If you want to find out CAGR for your investment over 5 years, you need to find out annual returns of 5 years. Let’s say the annual returns for the last 5 years are 10%, 20%, -5%, 6% and 30%.
(1+CAGR)^5= (1+10%) * (1+20%) *(1-5%) *(1+6%)*(1+30%)
(1+CAGR)^5= 110% * 120% * 95% * 106% * 130%
1+CAGR = (1.73)^(1/5)
1+CAGR= 1.1156
CAGR = 11.56%
Clearly, in both the cases discussed above, the CAGR will be same at 8.96% p.a.
This is because in both cases, you earned 6% for 10 years and 12% for the remaining 10 years. Just that the sequence of returns was different in the two cases.
Will you also end up with the same corpus?
The answer is NO
Case 1 (6% for the first 10 years, 12% for the last 10 years)

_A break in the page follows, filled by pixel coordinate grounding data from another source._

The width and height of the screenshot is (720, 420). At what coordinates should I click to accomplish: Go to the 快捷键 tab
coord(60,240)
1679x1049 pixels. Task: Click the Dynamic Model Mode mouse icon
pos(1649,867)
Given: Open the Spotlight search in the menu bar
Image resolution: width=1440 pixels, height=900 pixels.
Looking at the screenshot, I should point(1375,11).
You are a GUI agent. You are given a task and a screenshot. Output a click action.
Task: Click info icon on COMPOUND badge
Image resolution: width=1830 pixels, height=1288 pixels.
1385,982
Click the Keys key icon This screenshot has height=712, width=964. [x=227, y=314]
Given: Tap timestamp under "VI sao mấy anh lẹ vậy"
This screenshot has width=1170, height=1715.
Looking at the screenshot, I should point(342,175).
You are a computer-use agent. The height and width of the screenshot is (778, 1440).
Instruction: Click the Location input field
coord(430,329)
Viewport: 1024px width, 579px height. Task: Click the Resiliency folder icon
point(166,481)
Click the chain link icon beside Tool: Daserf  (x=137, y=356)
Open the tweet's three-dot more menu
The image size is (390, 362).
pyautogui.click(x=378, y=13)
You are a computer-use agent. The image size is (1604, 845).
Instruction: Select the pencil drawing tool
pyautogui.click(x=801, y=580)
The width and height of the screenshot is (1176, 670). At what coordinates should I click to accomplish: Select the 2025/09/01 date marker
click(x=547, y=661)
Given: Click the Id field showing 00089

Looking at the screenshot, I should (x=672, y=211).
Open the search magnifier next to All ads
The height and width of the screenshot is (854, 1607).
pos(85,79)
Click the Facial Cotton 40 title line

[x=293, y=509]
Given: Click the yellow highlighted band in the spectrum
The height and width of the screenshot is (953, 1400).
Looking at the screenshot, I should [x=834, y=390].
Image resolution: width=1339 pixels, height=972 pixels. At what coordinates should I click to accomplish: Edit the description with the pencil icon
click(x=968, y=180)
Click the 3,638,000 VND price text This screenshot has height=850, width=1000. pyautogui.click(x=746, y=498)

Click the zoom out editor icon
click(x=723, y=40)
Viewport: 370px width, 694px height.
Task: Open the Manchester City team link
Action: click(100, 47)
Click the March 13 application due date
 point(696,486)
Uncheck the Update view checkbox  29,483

Case 2 (12% for the first 10 years, 6% for the last 10 years)
The difference in ending corpus is too hit to ignore (Rs 6.34 lacs vs. Rs 4.91 lacs)
You ended up with a much larger number when you got a higher return of 12% in the last 10 years.
Why did this happen?
Because in the first case, a much bigger corpus earns a high return.
In the second case, a small corpus earns a high return in the beginning.
Sequence of returns matters, when you make recurring investments (or multiple investments)
CAGR did not present the correct picture
CAGR is same on both the cases i.e. 8.96% p.a. because it considers only the annual percentage returns. You might feel that you will end with the same corpus because the CAGR is the same.
That is clearly not the case.
However, you can see the IRR (internal rate of return) is different in the two cases.
What is IRR (Internal Rate of Return)?
IRR considers periodic cash flows inflows and outflows to calculate returns for you. You can simply use excel function IRR to calculate returns.
If you compound all your periodic investments at the IRR, you will get the requisite corpus. Let’s extend the example discussed above.
You can see, if you compound all the investment installments at IRR for the years these installments remain invested, you will end up with the right corpus amount.
CAGR vs IRR: IRR and CAGR will be same when
- You make a lump sum investment (single investment) and calculate returns for the same.
- You make multiple investments but the annual return is constant across years. These investments can be periodic like a SIP or recurring fixed deposit. By the way, returns in a mutual fund SIP are unlikely to be constant.
IRR vs CAGR: IRR and CAGR will be different when
You make multiple investments and the annual returns are variable. This will be the case with any volatile investment such as equities.
You should not use CAGR when you want to estimate returns for your mutual fund investments.
Yes, many portals (such as ValueResearch) show 10-year returns (or 5 year or 3-year returns) are CAGR. ValueResearch is right in showing so because they are merely considering point-to-point returns. And CAGR provides a correct return value for point-to-point returns.
IRR and XIRR
IRR assumes that your investments are periodic. If your investments are not periodic, IRR will not work. You need to use excel function XIRR to calculate returns. Even your mutual fund SIP installments may not be exactly 30/31 days apart. Therefore, if you want to calculate returns for your SIP, use XIRR (instead).